→ **Problem 1**
In the experimental section, what spin speed was used to coat the TTIP solution onto the FTO substrates?
→ **Problem 2**
Copy everything in the experimental section from "In order to" down to "UV-ozone for 5 min.".

→ **Text section**
--- Start ---

Experimental Section

Materials and Synthesizing Methods

Fluorine-doped tin oxide (FTO, Solaronix, 15 Ω/square)-coated glass substrates were patterned with zinc powder and diluted hydrochloric acid. Provided substrates were successively cleaned by sonication in 2% Hellmanex water solution, deionized water, ethanol, acetone, and isopropanol for 10 min. After sintering at 450 °C for 15 min, UV-ozone treatment was performed to remove the possible residual contaminants.

In order to deposit a TiO2 hole-blocking layer on FTO substrates, a 0.15 M TTIP (97% Merck, Germany) solution in ethanol was spin-coated at 2000 rpm, for 30 s and followed by sintering at 500 °C for 1 h. Afterward, a commercial TiO2 paste (IRASOL PST-20 T) diluted in ethanol (1:5.5 W ratio) and was spin-coated on the FTO/compact TiO2 layer at 4000 rpm for 30 s and annealed at 500 °C for 30 min. Before perovskite deposition, FTO/block-TiO2/meso-TiO2 substrates were treated with the UV-ozone for 5 min.

--- End ---

→ **Available data**

--- Start ---

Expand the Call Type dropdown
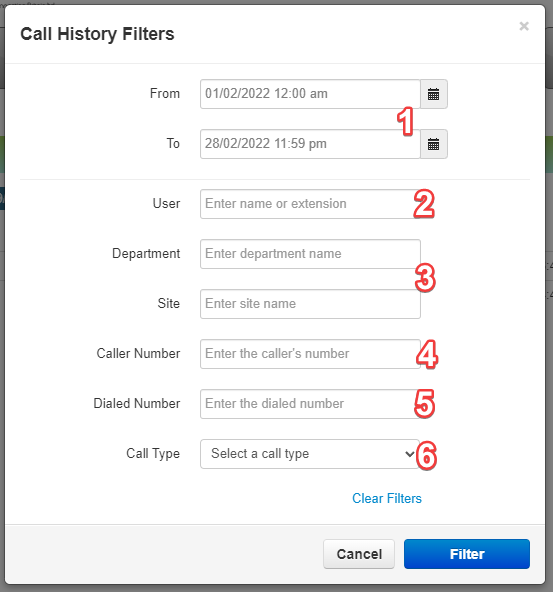The height and width of the screenshot is (592, 553). click(310, 454)
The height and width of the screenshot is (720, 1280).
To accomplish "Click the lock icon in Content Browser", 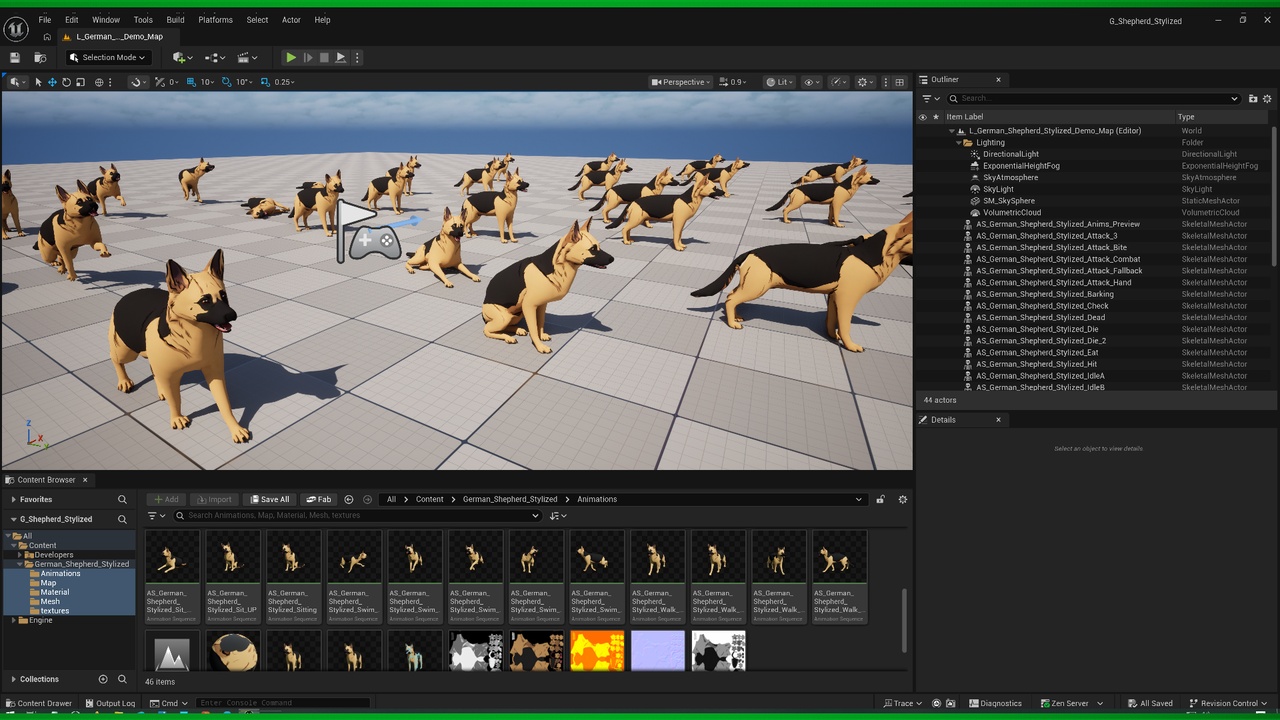I will pyautogui.click(x=880, y=500).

--- End ---

→ **Written solution 1**
2000 rpm

→ **Written solution 2**
In order to deposit a TiO2 hole-blocking layer on FTO substrates, a 0.15 M TTIP (97% Merck, Germany) solution in ethanol was spin-coated at 2000 rpm, for 30 s and followed by sintering at 500 °C for 1 h. Afterward, a commercial TiO2 paste (IRASOL PST-20 T) diluted in ethanol (1:5.5 W ratio) and was spin-coated on the FTO/compact TiO2 layer at 4000 rpm for 30 s and annealed at 500 °C for 30 min. Before perovskite deposition, FTO/block-TiO2/meso-TiO2 substrates were treated with the UV-ozone for 5 min.